- Center for Theoretical & Mathematical Sciences
- 427C Bryan Res Building
- Campus Box 3209 Med Ctr
- Phone: 919-684-5385
Research in the Fitzpatrick lab is focused on understanding the functional organization and development of circuits in primary visual cortex, an important component of the vast network of neural centers that are involved in processing visual information and the first site along the visual pathway where neurons exhibit selectivity for stimulus attributes such as the orientation of edges and the direction of motion of objects. Our research combines optical imaging, intracellular recording and neural tracing techniques to explore how stimulus features are represented in the activity of identified neural circuits. Our work on the development of visual cortex suggests that normal sensory experience is required to complete the maturation of properties that are first established by experience-independent mechanisms.
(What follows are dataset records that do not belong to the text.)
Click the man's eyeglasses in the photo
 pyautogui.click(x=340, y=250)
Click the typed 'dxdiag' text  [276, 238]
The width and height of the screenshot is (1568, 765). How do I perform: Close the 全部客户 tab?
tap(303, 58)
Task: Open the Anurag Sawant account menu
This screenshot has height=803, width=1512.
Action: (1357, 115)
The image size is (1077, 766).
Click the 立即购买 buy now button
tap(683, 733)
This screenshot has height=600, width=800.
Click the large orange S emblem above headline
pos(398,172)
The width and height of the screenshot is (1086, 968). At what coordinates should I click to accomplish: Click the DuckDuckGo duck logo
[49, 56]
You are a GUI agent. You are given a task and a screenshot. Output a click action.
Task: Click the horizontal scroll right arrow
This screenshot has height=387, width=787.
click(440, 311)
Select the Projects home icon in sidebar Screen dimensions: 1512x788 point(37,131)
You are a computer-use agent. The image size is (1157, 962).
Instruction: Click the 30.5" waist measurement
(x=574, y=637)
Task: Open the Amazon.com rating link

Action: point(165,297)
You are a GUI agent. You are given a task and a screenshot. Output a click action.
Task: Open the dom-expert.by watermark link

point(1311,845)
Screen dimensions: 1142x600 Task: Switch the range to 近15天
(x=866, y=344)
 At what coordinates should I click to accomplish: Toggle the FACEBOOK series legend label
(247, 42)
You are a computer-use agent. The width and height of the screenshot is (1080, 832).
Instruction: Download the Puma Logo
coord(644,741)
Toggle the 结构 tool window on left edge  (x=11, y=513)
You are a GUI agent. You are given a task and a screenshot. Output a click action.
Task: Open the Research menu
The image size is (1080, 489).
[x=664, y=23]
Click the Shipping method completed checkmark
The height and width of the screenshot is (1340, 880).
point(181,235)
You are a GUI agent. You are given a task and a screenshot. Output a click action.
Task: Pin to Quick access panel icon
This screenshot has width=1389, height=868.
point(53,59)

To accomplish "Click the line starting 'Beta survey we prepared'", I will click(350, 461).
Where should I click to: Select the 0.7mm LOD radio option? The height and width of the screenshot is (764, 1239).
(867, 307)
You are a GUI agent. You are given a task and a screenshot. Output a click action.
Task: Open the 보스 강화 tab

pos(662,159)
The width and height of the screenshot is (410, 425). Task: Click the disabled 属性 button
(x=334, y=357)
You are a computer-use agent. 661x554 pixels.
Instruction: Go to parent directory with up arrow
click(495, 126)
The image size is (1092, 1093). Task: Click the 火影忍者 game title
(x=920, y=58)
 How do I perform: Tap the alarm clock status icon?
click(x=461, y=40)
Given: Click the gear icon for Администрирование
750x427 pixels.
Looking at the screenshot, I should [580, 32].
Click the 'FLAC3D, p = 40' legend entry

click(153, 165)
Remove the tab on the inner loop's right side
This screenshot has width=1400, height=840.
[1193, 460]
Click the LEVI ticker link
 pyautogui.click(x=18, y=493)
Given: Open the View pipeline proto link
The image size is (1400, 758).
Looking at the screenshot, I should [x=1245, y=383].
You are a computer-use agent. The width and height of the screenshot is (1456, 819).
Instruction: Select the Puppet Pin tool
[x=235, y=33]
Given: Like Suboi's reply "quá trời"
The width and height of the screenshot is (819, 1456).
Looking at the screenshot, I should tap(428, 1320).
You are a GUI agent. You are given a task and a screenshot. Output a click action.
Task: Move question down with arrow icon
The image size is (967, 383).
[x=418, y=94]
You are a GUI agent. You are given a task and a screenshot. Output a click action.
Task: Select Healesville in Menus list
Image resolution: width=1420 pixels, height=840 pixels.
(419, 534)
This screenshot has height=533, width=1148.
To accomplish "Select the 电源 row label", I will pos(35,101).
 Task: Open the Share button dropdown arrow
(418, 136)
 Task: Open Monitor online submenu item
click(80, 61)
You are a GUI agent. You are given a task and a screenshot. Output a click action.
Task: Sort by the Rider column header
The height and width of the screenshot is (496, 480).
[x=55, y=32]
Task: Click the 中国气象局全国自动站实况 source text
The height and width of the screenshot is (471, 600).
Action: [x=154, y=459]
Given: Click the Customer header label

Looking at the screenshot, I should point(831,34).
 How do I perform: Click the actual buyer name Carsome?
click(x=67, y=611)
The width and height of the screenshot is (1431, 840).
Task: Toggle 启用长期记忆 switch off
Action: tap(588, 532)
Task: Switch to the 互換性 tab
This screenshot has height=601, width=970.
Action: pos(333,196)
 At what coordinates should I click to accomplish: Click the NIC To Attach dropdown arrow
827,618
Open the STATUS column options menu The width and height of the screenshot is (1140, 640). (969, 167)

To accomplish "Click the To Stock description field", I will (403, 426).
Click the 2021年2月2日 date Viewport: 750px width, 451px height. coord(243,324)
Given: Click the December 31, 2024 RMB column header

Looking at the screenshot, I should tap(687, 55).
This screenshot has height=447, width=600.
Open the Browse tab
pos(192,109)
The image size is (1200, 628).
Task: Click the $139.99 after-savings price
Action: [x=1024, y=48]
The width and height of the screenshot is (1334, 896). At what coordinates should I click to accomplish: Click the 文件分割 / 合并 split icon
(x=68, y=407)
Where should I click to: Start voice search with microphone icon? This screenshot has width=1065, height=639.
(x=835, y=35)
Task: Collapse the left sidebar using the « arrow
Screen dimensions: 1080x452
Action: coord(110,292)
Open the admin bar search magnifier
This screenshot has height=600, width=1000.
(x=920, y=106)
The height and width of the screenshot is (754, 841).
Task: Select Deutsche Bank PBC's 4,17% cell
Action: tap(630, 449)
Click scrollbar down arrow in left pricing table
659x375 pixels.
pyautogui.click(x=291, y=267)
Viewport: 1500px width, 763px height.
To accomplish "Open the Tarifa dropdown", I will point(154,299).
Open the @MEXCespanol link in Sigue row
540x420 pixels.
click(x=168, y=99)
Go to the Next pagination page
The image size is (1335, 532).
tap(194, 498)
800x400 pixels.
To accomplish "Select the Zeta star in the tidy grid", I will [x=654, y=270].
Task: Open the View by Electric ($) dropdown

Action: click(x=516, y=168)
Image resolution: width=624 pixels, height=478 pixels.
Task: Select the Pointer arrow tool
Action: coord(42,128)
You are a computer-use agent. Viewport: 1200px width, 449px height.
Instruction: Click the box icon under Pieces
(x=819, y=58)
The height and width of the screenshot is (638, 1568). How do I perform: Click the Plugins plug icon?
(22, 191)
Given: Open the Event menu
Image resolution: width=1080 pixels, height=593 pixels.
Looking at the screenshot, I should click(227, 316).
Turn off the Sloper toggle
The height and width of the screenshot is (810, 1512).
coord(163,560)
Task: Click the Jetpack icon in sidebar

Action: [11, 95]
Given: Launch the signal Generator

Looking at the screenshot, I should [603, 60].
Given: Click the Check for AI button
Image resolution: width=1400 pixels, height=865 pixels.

In another series of experiments we are addressing how feedforward and recurrent circuits contribute to the orientation selective responses of individual neurons. Our results indicate a remarkable specificity in the spatial arrangement of the axonal arbors associated with these two systems, a specificity that imparts an axial bias to the way these neurons sample information from visual space both within and beyond their classical receptive field. In another set of experiments, we are exploring how different combinations of stimulus features such as orientation, direction of motion and speed are represented in the population response of visual cortical neurons. Contrary to the conventional view that activity patterns in visual cortex can be explained as the intersection between multiple stimulus feature maps, our results indicate that population activity is best explained as a single spatiotemporal transform in which orientation, direction of motion and speed are combined. Current efforts are directed at understanding the temporal dynamics of this spatiotemporal transform and the way in which it is altered by changes in luminance and contrast.